The regional divide in NATO must be overcome to make this reform a reality. Specifically, this means recognition across the continent that a resurgent Russia represents a very real and even existential threat to some members of the alliance. The recent history of Eastern and Central Europe helps to explain why the newer members of NATO—especially Poland and the Baltic states—are extremely concerned with a Russian military resurgence. The invasion of Georgia last year should serve as a chilling reminder of just how far Moscow is willing to go to preserve its national interest in the former Soviet sphere.

While the Bush administration’s scheme to place missile interceptors in Poland and the Czech Republic was admittedly inflammatory, Polish and Czech agreement to the plan reflects a very real concern for the conventional military guarantees included in the pact. Even if the Obama administration does not go ahead with the plan to install defensive systems in these Central European nations, it should still make it clear that any sort of aggression against our allies in this region would be absolutely unacceptable. To that end, the Obama administration should implement a conventional defense treaty with Poland and the Czech Republic, maintain our already extant bilateral relationship with Bulgaria, and sign a comprehensive defense agreement with all three Baltic republics, including the continuation of the vital Baltic Air Policing program until at least 2018.

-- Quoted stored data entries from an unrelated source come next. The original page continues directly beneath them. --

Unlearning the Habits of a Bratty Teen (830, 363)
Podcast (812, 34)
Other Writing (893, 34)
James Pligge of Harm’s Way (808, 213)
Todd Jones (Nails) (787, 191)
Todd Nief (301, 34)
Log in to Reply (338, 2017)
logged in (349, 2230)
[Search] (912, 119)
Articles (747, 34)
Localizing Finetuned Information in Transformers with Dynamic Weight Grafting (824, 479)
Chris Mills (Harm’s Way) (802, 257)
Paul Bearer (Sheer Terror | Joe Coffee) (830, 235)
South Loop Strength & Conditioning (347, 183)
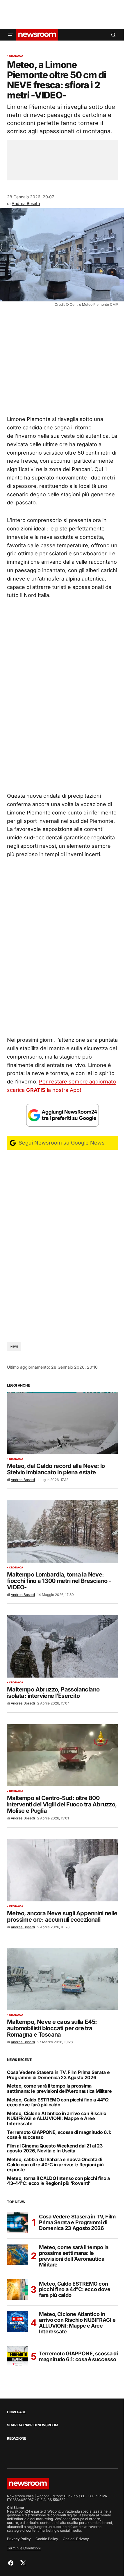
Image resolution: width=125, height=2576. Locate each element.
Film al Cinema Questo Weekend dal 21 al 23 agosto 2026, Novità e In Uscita (55, 2148)
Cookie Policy (46, 2539)
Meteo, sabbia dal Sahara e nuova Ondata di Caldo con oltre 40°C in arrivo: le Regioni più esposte (55, 2164)
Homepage (16, 2412)
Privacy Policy (19, 2539)
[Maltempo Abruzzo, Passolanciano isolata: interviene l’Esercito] (62, 1646)
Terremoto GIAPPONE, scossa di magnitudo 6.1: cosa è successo (59, 2135)
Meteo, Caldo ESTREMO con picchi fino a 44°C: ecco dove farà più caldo (58, 2102)
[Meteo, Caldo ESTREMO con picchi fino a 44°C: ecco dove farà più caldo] (17, 2289)
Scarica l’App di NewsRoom (32, 2425)
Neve (14, 1346)
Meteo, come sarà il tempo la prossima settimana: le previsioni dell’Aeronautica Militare (59, 2088)
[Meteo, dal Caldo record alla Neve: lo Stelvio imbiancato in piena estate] (62, 1423)
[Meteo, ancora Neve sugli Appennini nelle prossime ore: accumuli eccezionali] (62, 1870)
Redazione (16, 2438)
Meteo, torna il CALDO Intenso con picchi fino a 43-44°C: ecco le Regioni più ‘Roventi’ (58, 2181)
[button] (10, 34)
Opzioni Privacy (76, 2539)
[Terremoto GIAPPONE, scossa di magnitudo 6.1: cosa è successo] (17, 2356)
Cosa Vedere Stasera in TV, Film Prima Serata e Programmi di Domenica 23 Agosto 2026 (58, 2075)
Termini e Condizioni (24, 2548)
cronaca (16, 55)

Meanwhile, America’s strongest allies in Western Europe—particularly Germany—have been reluctant to criticize the post-Soviet oligarchy (or “managed democracy”) that supplies them with vital natural gas. This divide has persisted even in spite of a recent announcement by President Dmitri Medvedev that Russia would embark on a massive new spending and modernization scheme for its outdated military. Therefore, a new energy security policy—one that effectively minimizes the risk of overt dependency on Russia while investing in alternative and renewable technologies—should be at the top of the agenda at the alliance’s annual meeting in Strasbourg, France, and Kehl, Germany, this weekend.

Aside from the Bush missile plan, one of the most heavily debated and controversial issues in European security affairs is the continued expansion of NATO into geopolitically unstable regions of Eastern Europe and the Caucasus. Specifically, the issue of Ukrainian or Georgian membership has been of significant import to the future of the alliance. While Ukrainian aspirations to the alliance are particularly strong (and emotionally affective, given the tragic history of that country), NATO leaders should proceed cautiously and not be afraid to deny admission to these two countries.

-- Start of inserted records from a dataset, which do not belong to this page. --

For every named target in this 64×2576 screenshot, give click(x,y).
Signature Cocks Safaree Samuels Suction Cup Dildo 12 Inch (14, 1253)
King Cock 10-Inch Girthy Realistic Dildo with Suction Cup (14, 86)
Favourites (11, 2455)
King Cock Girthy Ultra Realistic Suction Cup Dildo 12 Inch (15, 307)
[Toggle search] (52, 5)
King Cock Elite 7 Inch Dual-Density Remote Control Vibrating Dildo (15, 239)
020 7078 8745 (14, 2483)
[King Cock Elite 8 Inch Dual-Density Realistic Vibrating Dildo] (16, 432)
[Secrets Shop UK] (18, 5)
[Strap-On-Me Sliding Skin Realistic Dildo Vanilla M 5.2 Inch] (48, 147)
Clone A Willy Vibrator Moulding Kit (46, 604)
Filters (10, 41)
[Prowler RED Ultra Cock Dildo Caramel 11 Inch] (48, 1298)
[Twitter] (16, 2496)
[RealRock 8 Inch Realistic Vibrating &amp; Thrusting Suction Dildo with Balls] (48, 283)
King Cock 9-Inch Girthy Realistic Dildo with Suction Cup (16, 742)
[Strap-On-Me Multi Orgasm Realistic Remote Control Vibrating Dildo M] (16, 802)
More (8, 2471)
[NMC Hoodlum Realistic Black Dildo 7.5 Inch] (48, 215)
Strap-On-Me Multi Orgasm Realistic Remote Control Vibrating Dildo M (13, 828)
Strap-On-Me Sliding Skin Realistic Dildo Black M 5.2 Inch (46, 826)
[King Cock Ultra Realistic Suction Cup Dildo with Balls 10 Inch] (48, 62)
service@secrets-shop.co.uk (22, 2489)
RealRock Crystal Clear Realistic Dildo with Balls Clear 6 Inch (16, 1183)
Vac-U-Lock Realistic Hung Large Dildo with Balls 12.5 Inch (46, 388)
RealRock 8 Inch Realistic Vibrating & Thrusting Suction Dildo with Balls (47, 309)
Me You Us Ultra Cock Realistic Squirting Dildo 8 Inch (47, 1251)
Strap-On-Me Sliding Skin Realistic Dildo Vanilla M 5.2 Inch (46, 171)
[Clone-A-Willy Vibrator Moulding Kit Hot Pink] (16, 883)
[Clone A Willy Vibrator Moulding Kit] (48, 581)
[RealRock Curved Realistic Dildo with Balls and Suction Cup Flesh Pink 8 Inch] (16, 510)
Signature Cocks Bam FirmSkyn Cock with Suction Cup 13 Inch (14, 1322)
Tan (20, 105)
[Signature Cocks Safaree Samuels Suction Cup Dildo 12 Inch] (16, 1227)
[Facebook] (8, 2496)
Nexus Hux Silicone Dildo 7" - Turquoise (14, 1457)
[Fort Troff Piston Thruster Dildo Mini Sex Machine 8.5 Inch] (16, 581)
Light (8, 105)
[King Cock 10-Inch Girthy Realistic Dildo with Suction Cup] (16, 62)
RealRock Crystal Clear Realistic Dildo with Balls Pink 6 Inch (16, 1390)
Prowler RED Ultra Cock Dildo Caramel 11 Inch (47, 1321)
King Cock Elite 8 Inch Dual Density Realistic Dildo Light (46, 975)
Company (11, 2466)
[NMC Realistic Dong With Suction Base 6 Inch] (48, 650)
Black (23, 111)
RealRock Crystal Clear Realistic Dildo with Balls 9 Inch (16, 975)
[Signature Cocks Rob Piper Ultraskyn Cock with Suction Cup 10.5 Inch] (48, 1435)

Unlike the Baltic republics, which enjoyed a relatively brief but politically significant interlude of political independence between the two World Wars, the idea of a Ukrainian or Georgian nation-state is one that did not become a reality until 1991. Since then, both nations have been paralyzed by economic crisis and political turmoil. Until the situation in these countries is stabilized—which, given the international financial crisis, may not occur for a few more years—NATO should be reluctant to grant them Membership Action Plans. The Partnership for Peace program—which encompasses a far larger group of countries with a distinct interest in maintaining political stability on the continent—should instead be used as a dialogue to mediate between these states and their former imperial master.

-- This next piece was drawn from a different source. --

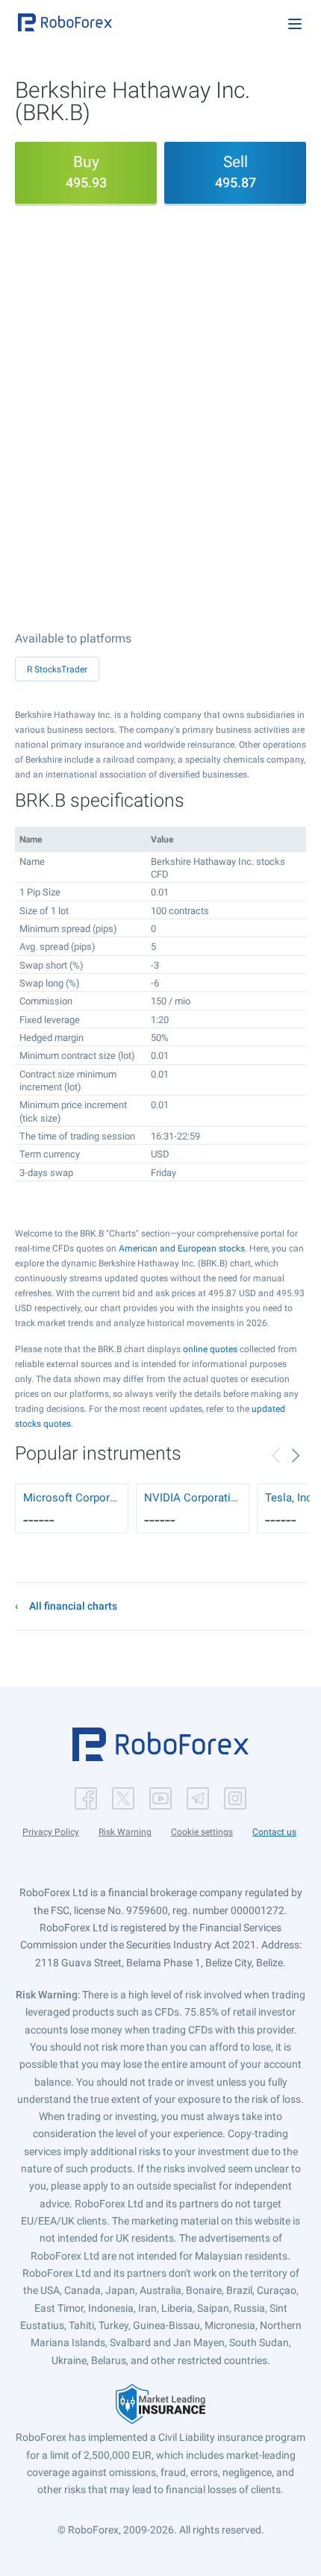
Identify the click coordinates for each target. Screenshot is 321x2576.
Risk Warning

During his presidential campaign, then-Senator Obama made it clear that he wanted to support the new and emerging democracies of Central and Eastern Europe. While there are many factors that may affect the emergence of stable democracies and market economies in the region, one thing that will positively affect the trajectories of all the countries on the continent is a continued American military presence on the European continent and a strong transatlantic dialogue. Toward that end, the Obama administration should spearhead the effort to build a better NATO.


Eugene Kim ’10, a Crimson associate editorial editor, is a history concentrator in Kirkland House.